Options for beefing up security on the Internet and whether it is politically feasible or desirable to create an international regime to manage cyber security threats were explored at a recent all-day workshop at LLNL.
The event, called the International Cooperation on Cyber Security Workshop, attracted about 30 researchers and experts from government, academia and Internet companies. It included retired four-star U.S. Gen. Wesley Clark, who now serves as the CEO of his own strategic consulting firm, and the director of the U.S. State Department's Office of Cyber Policy.
Celeste Matarazzo, who directs a Lab cyber security situational awareness effort known as the Supercomputing-Enabled Transformational Analytic Capabilities effort, described the workshop as "fascinating."
"I was unaware of how much work had been done toward international cooperation," Matarazzo said. "Having conducted cyber security R&D from the technical side, I wasn't aware of some of the treaties and agreements that had been reached."
One treaty discussed at the workshop was the Convention on Cybercrime, or the Budapest treaty, the first international agreement seeking to address computer crime and Internet crimes by harmonizing national laws and improving investigations.
Among the lead presenters was Stefan Savage, a computer science professor at U.C. San Diego, who has extensively studied the market for Internet crimes, such as hacking, compromising host systems and money laundering.
"This (Internet) ecosystem is huge...and defending is really tough because we tend to have some fundamental asymmetries around the way the game is set up," Savage said.
"For example, our malware defenses are always behind because any good malware author only releases their work after verifying that it can't be detected by existing anti-malware products. Therefore, by definition, new malware can't be detected when it is first released."
Moreover, Savage explained that since we don't know how to measure defenses, computer users can't judge how much security one solution provides versus another.
During 2004-05, profit-driven applications of Internet crime started to emerge through the use of spam e-mail and the effectiveness of measures blocking these e-mails.

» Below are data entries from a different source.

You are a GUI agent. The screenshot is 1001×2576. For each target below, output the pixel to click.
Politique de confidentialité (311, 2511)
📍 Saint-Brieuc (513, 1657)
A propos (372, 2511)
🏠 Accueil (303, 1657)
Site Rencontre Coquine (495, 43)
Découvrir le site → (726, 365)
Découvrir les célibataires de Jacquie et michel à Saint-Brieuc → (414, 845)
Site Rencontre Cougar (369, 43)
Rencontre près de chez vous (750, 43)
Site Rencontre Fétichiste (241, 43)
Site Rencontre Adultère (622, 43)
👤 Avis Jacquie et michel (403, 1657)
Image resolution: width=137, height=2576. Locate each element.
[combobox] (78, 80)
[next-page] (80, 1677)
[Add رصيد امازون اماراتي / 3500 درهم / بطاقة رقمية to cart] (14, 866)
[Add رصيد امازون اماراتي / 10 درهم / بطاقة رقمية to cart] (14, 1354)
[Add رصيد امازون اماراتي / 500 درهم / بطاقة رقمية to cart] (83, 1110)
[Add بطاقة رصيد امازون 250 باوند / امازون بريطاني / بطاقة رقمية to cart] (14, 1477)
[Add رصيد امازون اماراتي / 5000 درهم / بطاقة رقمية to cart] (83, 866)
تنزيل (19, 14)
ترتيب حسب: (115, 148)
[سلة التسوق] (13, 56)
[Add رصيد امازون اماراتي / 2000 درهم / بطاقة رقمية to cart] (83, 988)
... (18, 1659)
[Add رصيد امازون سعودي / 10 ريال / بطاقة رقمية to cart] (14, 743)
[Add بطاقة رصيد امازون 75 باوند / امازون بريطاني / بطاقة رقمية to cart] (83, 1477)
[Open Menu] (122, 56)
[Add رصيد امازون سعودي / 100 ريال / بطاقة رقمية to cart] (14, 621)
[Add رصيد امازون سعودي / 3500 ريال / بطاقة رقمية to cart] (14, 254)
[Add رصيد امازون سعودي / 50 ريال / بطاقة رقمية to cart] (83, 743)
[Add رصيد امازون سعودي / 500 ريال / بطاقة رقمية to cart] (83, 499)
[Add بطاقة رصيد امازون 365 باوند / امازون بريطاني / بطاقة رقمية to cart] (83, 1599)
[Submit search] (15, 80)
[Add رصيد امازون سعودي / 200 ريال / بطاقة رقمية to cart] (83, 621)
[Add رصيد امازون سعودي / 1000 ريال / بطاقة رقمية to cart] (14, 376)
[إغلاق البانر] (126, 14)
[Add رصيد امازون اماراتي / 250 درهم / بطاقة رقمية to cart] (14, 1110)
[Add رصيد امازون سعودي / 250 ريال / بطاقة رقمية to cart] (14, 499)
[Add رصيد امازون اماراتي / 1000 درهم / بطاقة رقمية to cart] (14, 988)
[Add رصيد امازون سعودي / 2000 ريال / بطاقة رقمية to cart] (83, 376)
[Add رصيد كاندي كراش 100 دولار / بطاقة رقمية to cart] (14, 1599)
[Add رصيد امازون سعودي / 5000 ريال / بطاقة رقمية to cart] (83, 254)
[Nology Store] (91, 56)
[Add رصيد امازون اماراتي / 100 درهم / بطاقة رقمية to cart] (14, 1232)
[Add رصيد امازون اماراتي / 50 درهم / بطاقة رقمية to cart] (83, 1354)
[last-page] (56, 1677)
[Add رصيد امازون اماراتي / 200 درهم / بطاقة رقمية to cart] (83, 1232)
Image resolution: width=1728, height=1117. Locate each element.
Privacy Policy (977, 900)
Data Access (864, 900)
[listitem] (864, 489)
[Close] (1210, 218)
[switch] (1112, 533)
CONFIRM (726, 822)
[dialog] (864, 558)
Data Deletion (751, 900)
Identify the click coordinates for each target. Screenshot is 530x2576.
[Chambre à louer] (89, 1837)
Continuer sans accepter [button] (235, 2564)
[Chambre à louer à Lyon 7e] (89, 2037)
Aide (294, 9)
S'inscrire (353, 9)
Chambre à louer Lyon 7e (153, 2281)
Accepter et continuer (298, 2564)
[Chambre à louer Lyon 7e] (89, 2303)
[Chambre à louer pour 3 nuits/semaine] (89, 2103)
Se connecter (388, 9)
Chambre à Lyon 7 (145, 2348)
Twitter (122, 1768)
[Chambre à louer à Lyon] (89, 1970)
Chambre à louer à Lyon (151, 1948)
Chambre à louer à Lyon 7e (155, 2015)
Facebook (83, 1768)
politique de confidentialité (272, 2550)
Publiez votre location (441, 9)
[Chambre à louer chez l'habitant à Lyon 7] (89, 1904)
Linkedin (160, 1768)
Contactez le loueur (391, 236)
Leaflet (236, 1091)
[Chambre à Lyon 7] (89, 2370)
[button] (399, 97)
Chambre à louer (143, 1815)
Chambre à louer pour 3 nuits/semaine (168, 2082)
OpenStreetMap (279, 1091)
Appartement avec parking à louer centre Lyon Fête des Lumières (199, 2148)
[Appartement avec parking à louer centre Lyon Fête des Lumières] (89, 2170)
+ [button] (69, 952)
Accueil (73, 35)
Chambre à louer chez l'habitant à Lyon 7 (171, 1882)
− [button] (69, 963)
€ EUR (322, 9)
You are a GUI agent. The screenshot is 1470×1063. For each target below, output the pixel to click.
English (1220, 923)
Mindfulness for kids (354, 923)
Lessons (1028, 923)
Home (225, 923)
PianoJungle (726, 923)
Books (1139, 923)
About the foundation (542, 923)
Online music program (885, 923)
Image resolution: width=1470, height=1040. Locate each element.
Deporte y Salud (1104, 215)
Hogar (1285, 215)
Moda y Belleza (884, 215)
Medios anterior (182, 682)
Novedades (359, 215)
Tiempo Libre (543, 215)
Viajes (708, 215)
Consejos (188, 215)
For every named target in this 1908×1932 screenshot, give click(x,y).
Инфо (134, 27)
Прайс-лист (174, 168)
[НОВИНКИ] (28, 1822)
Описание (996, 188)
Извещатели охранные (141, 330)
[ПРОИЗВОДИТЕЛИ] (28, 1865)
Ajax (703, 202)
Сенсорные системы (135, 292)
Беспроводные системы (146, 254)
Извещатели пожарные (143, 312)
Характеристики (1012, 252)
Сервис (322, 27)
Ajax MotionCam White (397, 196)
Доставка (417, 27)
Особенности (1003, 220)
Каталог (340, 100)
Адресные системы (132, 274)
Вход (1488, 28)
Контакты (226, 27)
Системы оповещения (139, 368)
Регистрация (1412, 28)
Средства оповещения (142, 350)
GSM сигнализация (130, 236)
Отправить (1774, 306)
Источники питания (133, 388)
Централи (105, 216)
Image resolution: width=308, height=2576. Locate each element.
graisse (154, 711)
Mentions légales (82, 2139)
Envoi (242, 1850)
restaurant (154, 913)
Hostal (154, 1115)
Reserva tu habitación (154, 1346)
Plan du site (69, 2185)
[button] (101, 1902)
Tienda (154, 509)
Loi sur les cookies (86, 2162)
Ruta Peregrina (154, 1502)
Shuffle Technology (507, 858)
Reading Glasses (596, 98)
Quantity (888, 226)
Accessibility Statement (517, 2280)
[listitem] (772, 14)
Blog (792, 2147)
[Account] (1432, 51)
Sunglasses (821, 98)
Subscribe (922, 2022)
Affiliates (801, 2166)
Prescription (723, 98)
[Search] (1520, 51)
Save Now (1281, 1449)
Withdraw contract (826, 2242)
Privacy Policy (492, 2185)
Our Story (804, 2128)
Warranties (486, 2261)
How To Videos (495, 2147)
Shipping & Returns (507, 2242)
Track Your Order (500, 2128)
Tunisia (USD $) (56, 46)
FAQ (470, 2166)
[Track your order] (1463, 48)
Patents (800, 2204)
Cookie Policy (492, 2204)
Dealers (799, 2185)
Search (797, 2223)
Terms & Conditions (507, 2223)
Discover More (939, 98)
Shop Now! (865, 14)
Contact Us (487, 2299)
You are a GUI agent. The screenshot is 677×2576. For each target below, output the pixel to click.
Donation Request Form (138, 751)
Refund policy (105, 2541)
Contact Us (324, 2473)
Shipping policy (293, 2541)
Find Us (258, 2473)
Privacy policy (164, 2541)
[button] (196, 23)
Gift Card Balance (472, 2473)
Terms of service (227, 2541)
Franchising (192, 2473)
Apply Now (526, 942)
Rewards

"As we became more effective in blocking spam e-mail, it drove them to create a partnership between those wanting to send e-mail and those writing malware for fun, effectively to launder the origin of the e-mail. And this virtually created an economic cycle, where one didn't exist before," Savage said.
In Internet crime, the price for compromising a person's hotmail account is $100, while 1,000 compromised hosts can be purchased for $6-$8 in China or about $180 in the United States, Savage said. "It is very easy to contract for services to take out a person's computer or g-mail account."
"The bad guys can measure how well they're doing by dollars received. They have this wonderful, positive economic cycle that causes them to get better while we don't."
With digitization and large-scale capabilities, it is possible to take over control of hundreds of thousands to millions of computers, Savage told his fellow workshop participants.
Savage also said that while today's attacks are typically focused on general purpose computers, the same threats exist for embedded systems as well.
Digital systems in the latest cars have 30 to 50 computers. They control everything except for the steering wheel and emergency brake, which are the last mechanical components in some cars. Some of Savage's U.C. San Diego graduate students have conducted experiments to show that car control systems can be compromised.
Another lead presenter was Parney Albright, the Lab's principal associate director for Global Security.
Albright identified three key threats for the Internet -- data integrity, network access and the integrity of the aging control systems.
"Several years ago, people were most concerned about data theft, people taking sensitive but unclassified data from government computers. One of the questions we should be asking is: Are we protecting the data or the computer?"
In large part, the Bush Administration and now the Obama Administration have had a program - the Comprehensive National Cybersecurity Initiative (CNCI) -- aimed at protecting such sensitive but unclassified information on government computers.
The second issue cited by Albright was the issue of denial of service -- can the networks be used when they're needed?
"I think the Department of Defense has taken a sober and proper view of this issue. Their view is much like the notion of sea power. They think in terms of assured access to the networks. They don't think in terms of defending the networks any more than anyone thinks in terms of defending the seas."
LLNL sponsored the all-day workshop and it was co-hosted by the UCLA Burkle Center for International Relations, the U.C. Institute on Global Conflict and Cooperation, and the U.C. San Diego School of International Relations and Pacific Studies.
Participants in the event agreed that follow-on work will continue through smaller groups that will be developed and proposed for sponsorship.
"For LLNL, we will continue to use workshops and conferences to increase our understanding of the complex policy and legal issues surrounding cyber security, while at the same time bringing our technical expertise to the table for the benefit of our policy and law colleagues," said Wes Spain, the Lab's program director for Intelligence and one of the workshop's organizers.